## Activity
Continue the news article on future foods such as algae, mycoprotein and insect larvae from the point where it stops.

By AFP - May 25,2021 - Last updated at May 25,2021

Woman drinking green spirulina, superfood (Photo courtesy of prozeny.cz)

By Kelly Macnamara
Agence France-Presse

PARIS — A sprinkle of mycoprotein in your burger? Cities dotted with photo-bioreactors growing algae? Mass farming of house fly maggots? 

These are just some of the food innovations that researchers say will be crucial to combat malnutrition in the face of climate change and other system shocks.

With traditional food systems facing severe threats — including extreme heat, unpredictable rainfall, pests and soil degradation — researchers at the University of Cambridge say that it is time to totally reimagine the field. 

Pressure is also mounting to sharply curb consumption of meat and especially beef, a major source of greenhouse gases.

In order to improve diets and secure food supplies sufficiently to end malnutrition, they say high-tech farming methods — some pioneered for space travel — should be incorporated into food systems globally. 

And while some of the food they suggest growing may be familiar to customers of health food shops — single-celled algae spirulina or chlorella as well as mycoproteins derived from fungi — others may seem even more exotic, like insect larvae.

These include “houseflies, black soldier flies, and mealworm beetles”, said Asaf Tzachor, a researcher at the Centre for the Study of Existential Risk at the University of Cambridge, who led the research. 

“Admittedly these are non-conventional items,” he told AFP. 

But as nutritious food becomes scarcer, researchers say, these types of food will likely become essential parts of our diets. 

 

‘Perfect substitutes’

 

Rich in essential nutrients — including proteins, fats, calcium, iron, zinc and vitamins — they could be “perfect substitutes” for meat, milk, eggs and traditional crops, Tzachor said.

“You can eat them within your pasta or burgers or energy bars, for example. And these items can contain ground insect larva, or processed microalgae or macroalgae.” 

The paper, published in Nature Food, said that these “future foods” can be grown at scale in compact, environmentally controlled systems suitable both for urban settings and in isolated communities, such as on remote islands. 

The authors analysed around 500 published scientific papers on different future food production systems. They concluded that the most promising include microalgae photo-bioreactors, which use a light source to grow microorganisms, and insect-breeding greenhouses.

## Provided data
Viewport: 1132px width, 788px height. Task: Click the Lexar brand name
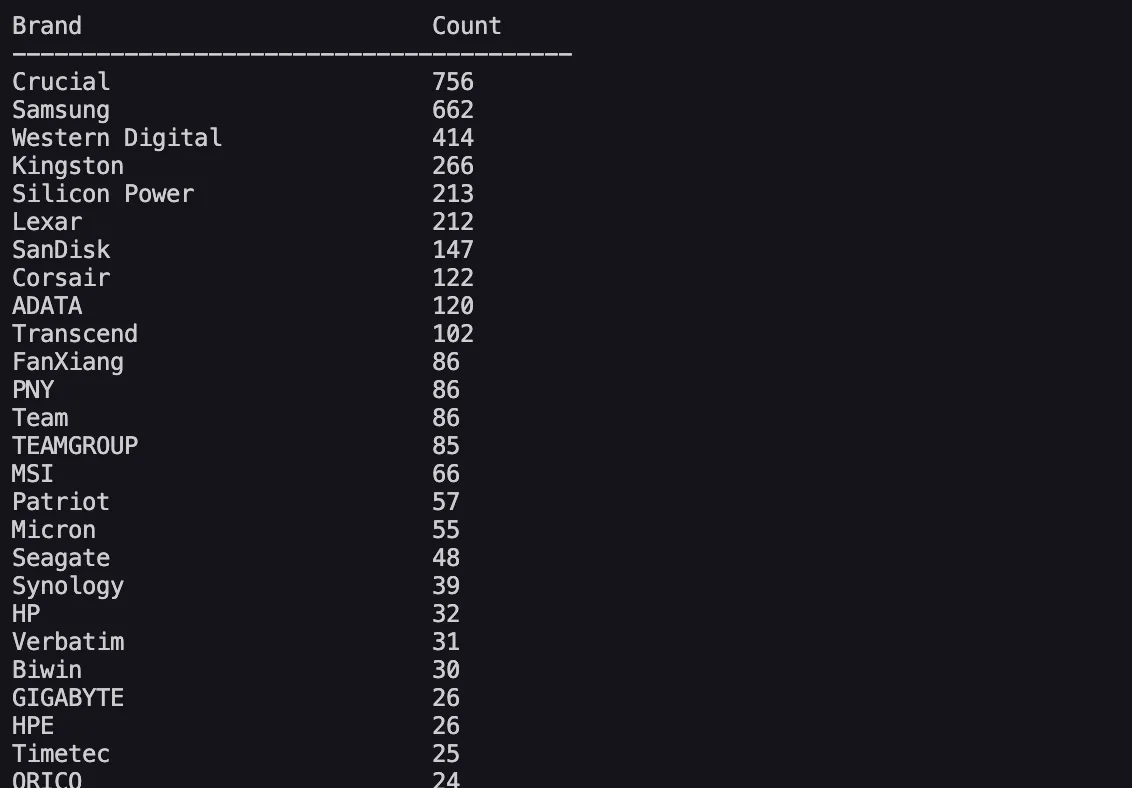47,222
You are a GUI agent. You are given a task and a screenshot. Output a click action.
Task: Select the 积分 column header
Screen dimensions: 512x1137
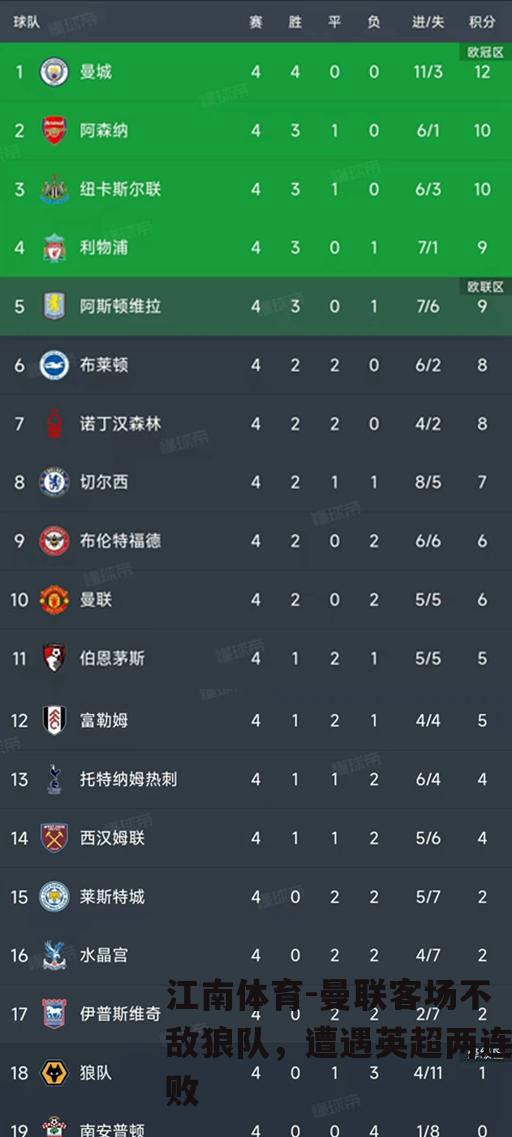(x=482, y=22)
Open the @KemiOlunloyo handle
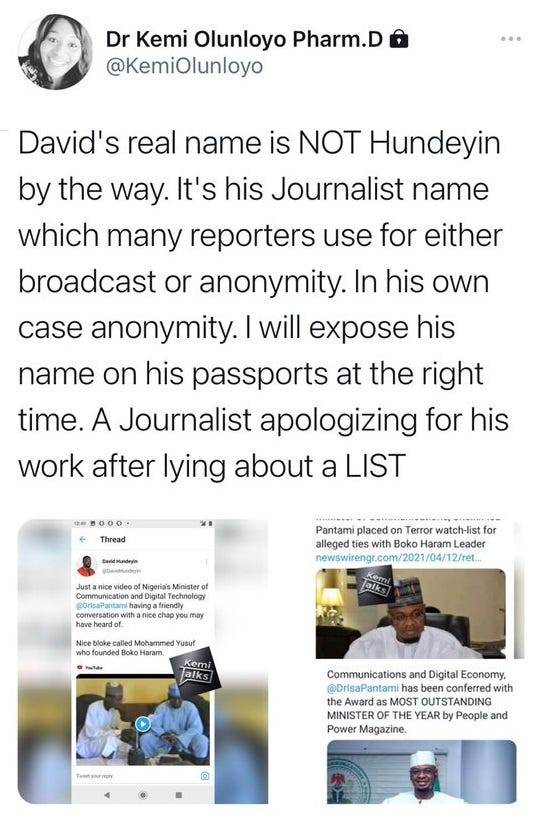546x822 pixels. point(184,67)
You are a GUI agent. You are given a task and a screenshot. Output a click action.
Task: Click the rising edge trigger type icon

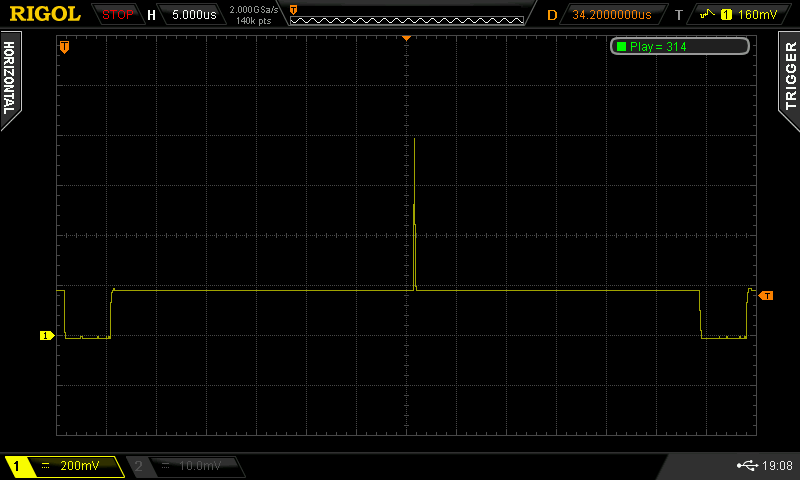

## Exercise answer
These closed, controlled environments reduce exposure to the hazards outside, they said.

“We’re now at this historic moment, when what we refer to as state-of-the-art food systems can be deployed anywhere to mitigate malnutrition everywhere,” said Tzachor, adding the global food system needs “radical alterations”.

The United Nations estimates that almost 690 million people went hungry in 2019, even before coronavirus shutdowns disrupted food supply chains. 

With healthy diets of fruits, vegetables and protein-rich foods unaffordable to some 3 billion people, malnutrition can take the form of both undernutrition and obesity. 

 

‘Future food’?

 

Tzachor imagines a world where local communities design their own cultivation techniques, and of collaborations between engineers and chefs, although he concedes that this would require significant funding and training. 

Is it just too far-fetched to imagine that algae grown in a photo-bioreactor can solve malnutrition and change the global food system?

“I’m not sure we have much choice there,” said Tzachor. Increasing environmental pressures on traditional farming will likely make this an “inevitable gradual process”, he added.

Having tried all the foods covered in the research, he told AFP he recommended micro algae in milkshakes.

“They get this nice greeny colour. And then I also know that I’ve got my dose of omega three and omega six and proteins. That’s probably my go to ‘future food’,” he said.